Yirawala was a senior Kuninjku artist and a leading figure in the struggle for land rights against mining interests in western Arnhem Land. He was born circa 1903 at Marrkolidjban in the Liverpool River region of western Arnhem Land in the Northern Territory and spent much of his life living and working at Minjilang (Croker Island) where he died in 1976.
In 1993 the MCA was gifted the Arnott’s Biscuits Collection. Consisting of over 270 bark paintings – including 42 works by Yirawala – this is widely considered to be one of the most important collections of Aboriginal bark paintings in the country.
Yirawala’s ochre on bark paintings have their origins in the many rock art paintings and sites across western Arnhem Land. Within this rich cultural history, Yirawala used the stylistic traditions of the works that had transformed the rocky landscape of his country. Yet he was also an innovator, credited as the first Kuninjku artist to use white pigment as a background for his paintings, achieving a degree of luminosity within the work that had not previously been seen. This shimmering quality is enhanced by the use of dotting and rarrk; a word that invokes the ancestral power and cultural authority of this use of fine lines or cross-hatching, which is also associated with ceremonial body painting.

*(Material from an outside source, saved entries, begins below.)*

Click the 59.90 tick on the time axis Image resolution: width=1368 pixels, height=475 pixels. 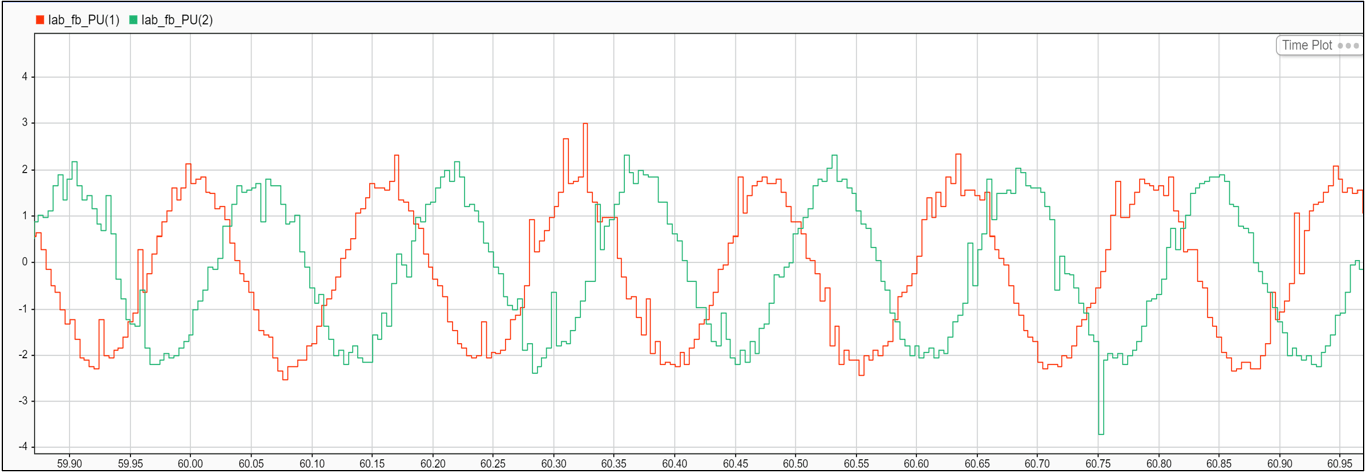(70, 464)
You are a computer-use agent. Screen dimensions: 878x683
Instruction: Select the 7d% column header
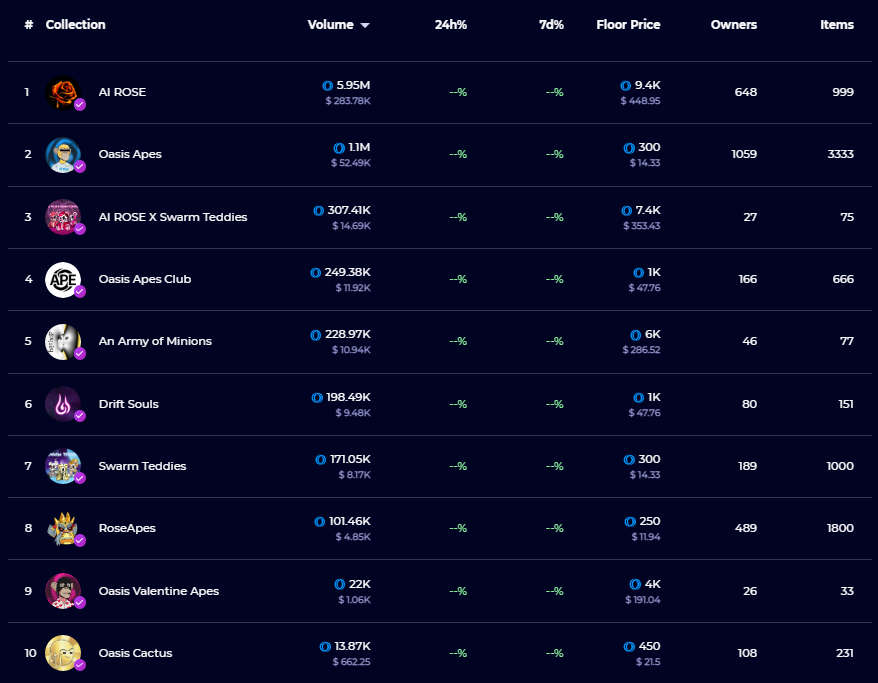click(549, 24)

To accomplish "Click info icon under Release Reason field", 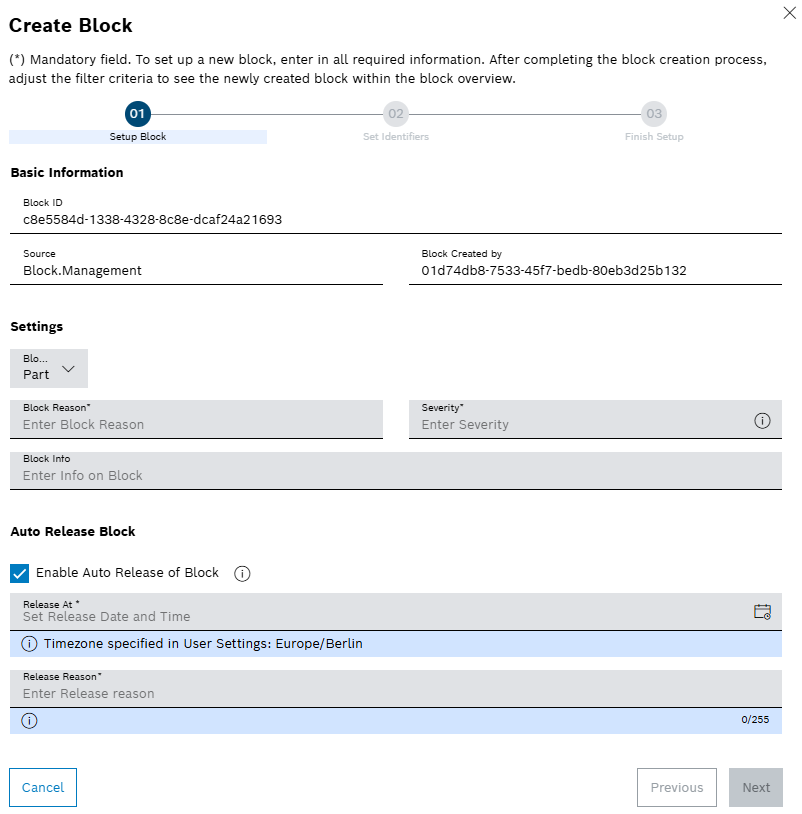I will (27, 720).
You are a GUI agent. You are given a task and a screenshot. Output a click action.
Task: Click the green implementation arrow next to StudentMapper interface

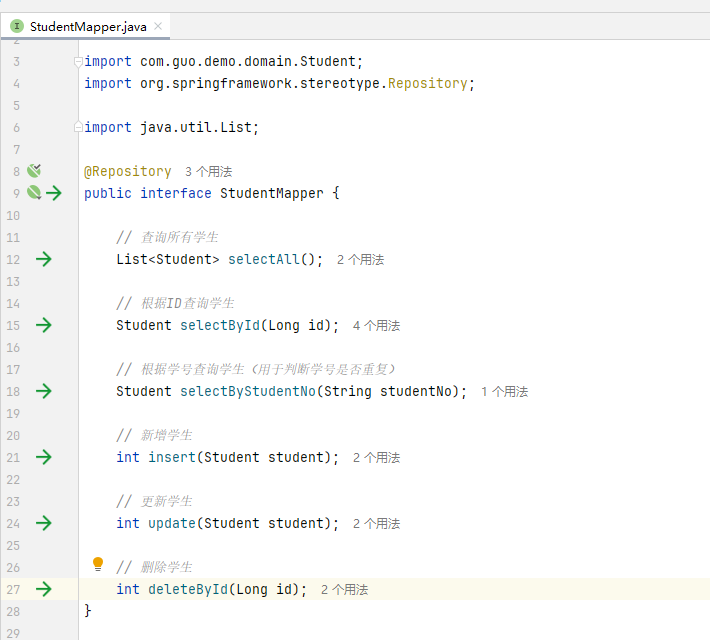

For Yirawala and the Kuninjku people, these structural features encompass Djang and the related ceremonies of Mardayin and Wubarr; and the funereal rites associated with Lorrkkons (mortuary poles). As a senior figure, Yirawala took seriously the weight of representing the sacred elements of his Kuninjku heritage. He used his knowledge to protect his culture and to fight for the land over which sovereignty, by him or any Kuninjku, was never relinquished.
This is the fourth exhibition in the Artist Room, a series highlighting an artist’s work in the MCA Collection.